Would the U.S. Air Force Academy rather see: high grades in a regular class or mediocre grades in an advanced class? For example, during my freshman year, my final grades were a C- in Geometry Honors, an A+ in Concert Band, a C in Chemistry Honors, an A- in Multimedia Design, a B- in English I, a B- in Spanish I, and an A- in Civilizations. Unless something changes, I will be taking mostly regular classes in my sophomore year, which are Algebra II, Concert Band, Biology, Introduction to Computer Science, English II, Spanish II, and World History AP. Would doing excellent in these classes look better than doing mediocre in harder classes?

The academy, any SA really, is going to want to see superior performance in whatever courses you take. Whether they are or are not "honors" courses is a different question. Some students can take honors courses and some can't. That's all "accounted for" by the school "description" and "course description" that your school supplies the SA's.

YOUR performance though is what will be looked at. Look at the word you chose to use: "mediocre."

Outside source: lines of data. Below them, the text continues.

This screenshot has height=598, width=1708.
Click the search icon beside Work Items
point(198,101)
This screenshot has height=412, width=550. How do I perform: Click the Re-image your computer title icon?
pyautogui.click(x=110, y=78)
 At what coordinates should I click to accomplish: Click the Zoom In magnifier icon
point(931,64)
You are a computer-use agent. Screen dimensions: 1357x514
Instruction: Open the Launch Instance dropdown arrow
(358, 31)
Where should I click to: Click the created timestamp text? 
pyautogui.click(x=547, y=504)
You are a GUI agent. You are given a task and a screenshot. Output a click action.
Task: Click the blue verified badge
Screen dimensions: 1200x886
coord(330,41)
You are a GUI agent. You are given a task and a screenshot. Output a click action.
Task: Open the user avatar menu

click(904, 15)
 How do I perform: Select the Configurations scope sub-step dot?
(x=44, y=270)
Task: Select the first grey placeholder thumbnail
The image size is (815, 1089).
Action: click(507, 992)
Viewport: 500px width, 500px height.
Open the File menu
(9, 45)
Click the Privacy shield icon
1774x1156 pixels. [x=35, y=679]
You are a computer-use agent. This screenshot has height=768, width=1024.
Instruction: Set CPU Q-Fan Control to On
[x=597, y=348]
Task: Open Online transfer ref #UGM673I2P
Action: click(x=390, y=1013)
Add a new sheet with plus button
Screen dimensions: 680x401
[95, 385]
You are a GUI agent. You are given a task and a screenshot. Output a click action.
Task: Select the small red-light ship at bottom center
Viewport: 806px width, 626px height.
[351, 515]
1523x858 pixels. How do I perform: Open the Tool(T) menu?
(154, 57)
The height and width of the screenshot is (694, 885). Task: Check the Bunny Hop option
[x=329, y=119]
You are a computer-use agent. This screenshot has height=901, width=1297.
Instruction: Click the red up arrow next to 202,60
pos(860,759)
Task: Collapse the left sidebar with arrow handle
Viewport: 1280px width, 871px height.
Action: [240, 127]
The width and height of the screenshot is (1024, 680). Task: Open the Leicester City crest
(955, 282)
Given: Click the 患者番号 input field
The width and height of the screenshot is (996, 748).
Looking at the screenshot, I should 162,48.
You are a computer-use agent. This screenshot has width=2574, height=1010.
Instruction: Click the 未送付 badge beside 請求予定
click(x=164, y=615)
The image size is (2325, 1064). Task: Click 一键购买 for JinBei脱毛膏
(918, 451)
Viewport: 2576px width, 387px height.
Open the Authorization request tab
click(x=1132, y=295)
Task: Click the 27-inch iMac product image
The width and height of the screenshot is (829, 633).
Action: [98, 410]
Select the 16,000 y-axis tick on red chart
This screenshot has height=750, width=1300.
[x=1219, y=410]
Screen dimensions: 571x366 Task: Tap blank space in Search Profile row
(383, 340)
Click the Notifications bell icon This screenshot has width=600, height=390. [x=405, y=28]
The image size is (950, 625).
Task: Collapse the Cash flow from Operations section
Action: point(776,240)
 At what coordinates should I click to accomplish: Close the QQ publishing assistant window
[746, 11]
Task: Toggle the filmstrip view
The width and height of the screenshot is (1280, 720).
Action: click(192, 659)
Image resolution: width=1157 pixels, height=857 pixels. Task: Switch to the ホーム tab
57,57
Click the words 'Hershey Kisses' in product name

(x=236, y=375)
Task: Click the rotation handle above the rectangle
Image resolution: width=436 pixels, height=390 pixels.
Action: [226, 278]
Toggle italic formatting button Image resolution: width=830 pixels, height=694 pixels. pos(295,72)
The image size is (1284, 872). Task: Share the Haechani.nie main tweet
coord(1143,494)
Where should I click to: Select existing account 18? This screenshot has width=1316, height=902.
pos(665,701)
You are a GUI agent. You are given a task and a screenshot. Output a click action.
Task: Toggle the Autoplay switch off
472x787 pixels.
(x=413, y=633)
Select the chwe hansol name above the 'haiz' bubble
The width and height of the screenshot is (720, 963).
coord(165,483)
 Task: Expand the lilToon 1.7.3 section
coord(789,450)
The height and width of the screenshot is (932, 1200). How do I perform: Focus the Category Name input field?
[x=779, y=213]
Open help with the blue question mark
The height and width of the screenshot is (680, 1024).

Is ANY SA looking for "mediocre" in anything?

Steve
USAFA ALO
USAFA '83
 
If you're going to take mostly regular classes next year, then you need to nail them--get a 4.0. That will help get your overall GPA headed in the right direction. Then jr. and sr. years you need to take honors/AP--whatever you can handle--to show the Academy that you can handle tough classes and get good grades. A 3.0 isn't going to cut it unfortunately to get into the Academy, especially now that they're cutting back on the size of the incoming classes--there are just too many talented, well-rounded kids applying for the spots. When you do apply, 60% of your WCS (whole candidate score) will be your academic scores (grades, strength of classes, ACT/SAT scores, etc.) so its obviously a major part of getting into the Academy. Just an FYI, the Academy will request a school profile, which includes a list of the classes offered (among other things). So if the Academy sees your school offers x number of honors classes, and y number of AP classes, and you didn't choose to take any of them (or very few), that will be taken into consideration. They want to know their students can handle a rigorous course load--the Academy is a tough school, with everyone taking plenty of science and math courses.

I don't mean for this to seem disheartening, as you are early enough in your HS career to turn things in the direction you want them to go. If you were a junior going into your senior year, that might not be the case. You'll be sending in a transcript at the end of your junior year, and even though you can update your file after 1st semester senior year, 1 semester isn't going to change your overall GPA enough to make a huge difference either way.